> Stated task a:
Count the lines of the records that contain the string "pixels", and reply with that number alone.

> Selected excerpt:
Texting while walking is so dangerous, in fact, that it is outlawed in a number of U.S. cities. Legislation passed in 2017 in Honolulu allows police officers to fine pedestrians for looking at their phone while crossing a street, making it the first major U.S city to do so.
The issue, however, is not limited to texting while walking. Talking, checking email, using social networking apps and playing games all contribute to the problem. Consequently, professional drivers should do all they can to help decrease the likelihood of being involved in a collision with a distracted walker:
Get prepared – Before leaving, clean your windshield, windows and mirrors, and check mirror settings to maximize your field of view. Know your route and anticipate where you will encounter the most pedestrian activity.
Keep your eyes moving – Look at least 20-30 seconds ahead, and scan from side to side to help spot pedestrians approaching the roadway. While all people on foot deserve your attention, those using hand-held devices and/or wearing headphones can be most problematic. Watch for clues to their intended actions.
Yield the right of way – When you see a pedestrian, slow down and be prepared to give way. Make eye contact and ensure the pedestrian takes action that acknowledges your presence (i.e., stops, waves, etc.). If they don’t, this could be a sign that they may be paying more attention to their cell phones than the traffic and exercise caution.

(Dataset entries)
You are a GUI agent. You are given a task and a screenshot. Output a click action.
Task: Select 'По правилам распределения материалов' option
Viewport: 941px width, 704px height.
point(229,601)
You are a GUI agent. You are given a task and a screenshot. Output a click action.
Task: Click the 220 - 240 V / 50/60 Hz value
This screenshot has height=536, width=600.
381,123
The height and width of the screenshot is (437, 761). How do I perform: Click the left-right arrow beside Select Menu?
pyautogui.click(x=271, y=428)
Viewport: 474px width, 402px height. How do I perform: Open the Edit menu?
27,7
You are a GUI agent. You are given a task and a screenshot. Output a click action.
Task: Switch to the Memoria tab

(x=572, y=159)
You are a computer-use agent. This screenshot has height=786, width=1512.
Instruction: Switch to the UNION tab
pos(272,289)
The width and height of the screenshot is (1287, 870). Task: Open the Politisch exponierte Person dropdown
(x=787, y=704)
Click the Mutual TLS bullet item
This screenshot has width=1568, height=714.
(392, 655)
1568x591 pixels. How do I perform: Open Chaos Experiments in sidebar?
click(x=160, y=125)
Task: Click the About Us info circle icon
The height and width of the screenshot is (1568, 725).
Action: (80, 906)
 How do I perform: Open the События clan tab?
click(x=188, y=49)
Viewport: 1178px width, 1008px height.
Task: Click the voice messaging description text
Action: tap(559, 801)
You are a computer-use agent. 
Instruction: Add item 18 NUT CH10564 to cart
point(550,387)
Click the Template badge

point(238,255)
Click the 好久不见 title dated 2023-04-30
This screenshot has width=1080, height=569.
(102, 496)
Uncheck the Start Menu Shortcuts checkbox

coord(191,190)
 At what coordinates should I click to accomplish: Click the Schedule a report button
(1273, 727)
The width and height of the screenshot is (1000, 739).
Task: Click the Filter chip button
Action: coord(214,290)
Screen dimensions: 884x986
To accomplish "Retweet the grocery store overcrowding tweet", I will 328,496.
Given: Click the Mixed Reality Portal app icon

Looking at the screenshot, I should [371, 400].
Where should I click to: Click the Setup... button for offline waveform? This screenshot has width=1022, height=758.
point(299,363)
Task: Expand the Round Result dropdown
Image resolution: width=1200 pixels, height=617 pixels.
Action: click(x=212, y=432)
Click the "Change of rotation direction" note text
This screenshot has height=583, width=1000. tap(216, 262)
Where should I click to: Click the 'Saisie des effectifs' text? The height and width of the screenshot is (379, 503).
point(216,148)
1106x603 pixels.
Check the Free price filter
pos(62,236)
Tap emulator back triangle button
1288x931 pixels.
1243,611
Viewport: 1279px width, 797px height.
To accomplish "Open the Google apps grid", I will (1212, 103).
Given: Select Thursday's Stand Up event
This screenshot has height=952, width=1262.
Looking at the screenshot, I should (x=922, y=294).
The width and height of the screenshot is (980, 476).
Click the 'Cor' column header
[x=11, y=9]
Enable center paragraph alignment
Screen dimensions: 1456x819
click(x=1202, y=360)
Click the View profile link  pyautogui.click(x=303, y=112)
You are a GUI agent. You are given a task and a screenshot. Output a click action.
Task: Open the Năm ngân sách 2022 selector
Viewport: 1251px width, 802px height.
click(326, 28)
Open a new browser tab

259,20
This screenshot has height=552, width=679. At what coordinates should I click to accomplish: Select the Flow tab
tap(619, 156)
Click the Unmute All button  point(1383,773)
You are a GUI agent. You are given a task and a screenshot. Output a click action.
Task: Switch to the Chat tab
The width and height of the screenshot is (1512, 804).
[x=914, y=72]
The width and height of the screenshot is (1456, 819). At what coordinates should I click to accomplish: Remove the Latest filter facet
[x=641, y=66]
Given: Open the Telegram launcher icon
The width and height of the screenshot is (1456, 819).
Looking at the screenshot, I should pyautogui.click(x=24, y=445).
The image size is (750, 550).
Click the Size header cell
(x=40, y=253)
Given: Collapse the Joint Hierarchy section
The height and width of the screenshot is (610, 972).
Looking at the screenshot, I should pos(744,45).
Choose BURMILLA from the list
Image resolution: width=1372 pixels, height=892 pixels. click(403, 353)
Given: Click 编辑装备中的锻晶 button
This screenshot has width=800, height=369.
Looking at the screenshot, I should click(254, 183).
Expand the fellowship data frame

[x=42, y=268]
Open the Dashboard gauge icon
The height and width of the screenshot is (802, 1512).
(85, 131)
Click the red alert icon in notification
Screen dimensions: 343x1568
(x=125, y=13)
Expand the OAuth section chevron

> Stated task b:
Return the passage of the text on distracted pedestrians from "Keep your eyes" to "their intended actions.", copied without any change.

> Full output a:
5

> Full output b:
Keep your eyes moving – Look at least 20-30 seconds ahead, and scan from side to side to help spot pedestrians approaching the roadway. While all people on foot deserve your attention, those using hand-held devices and/or wearing headphones can be most problematic. Watch for clues to their intended actions.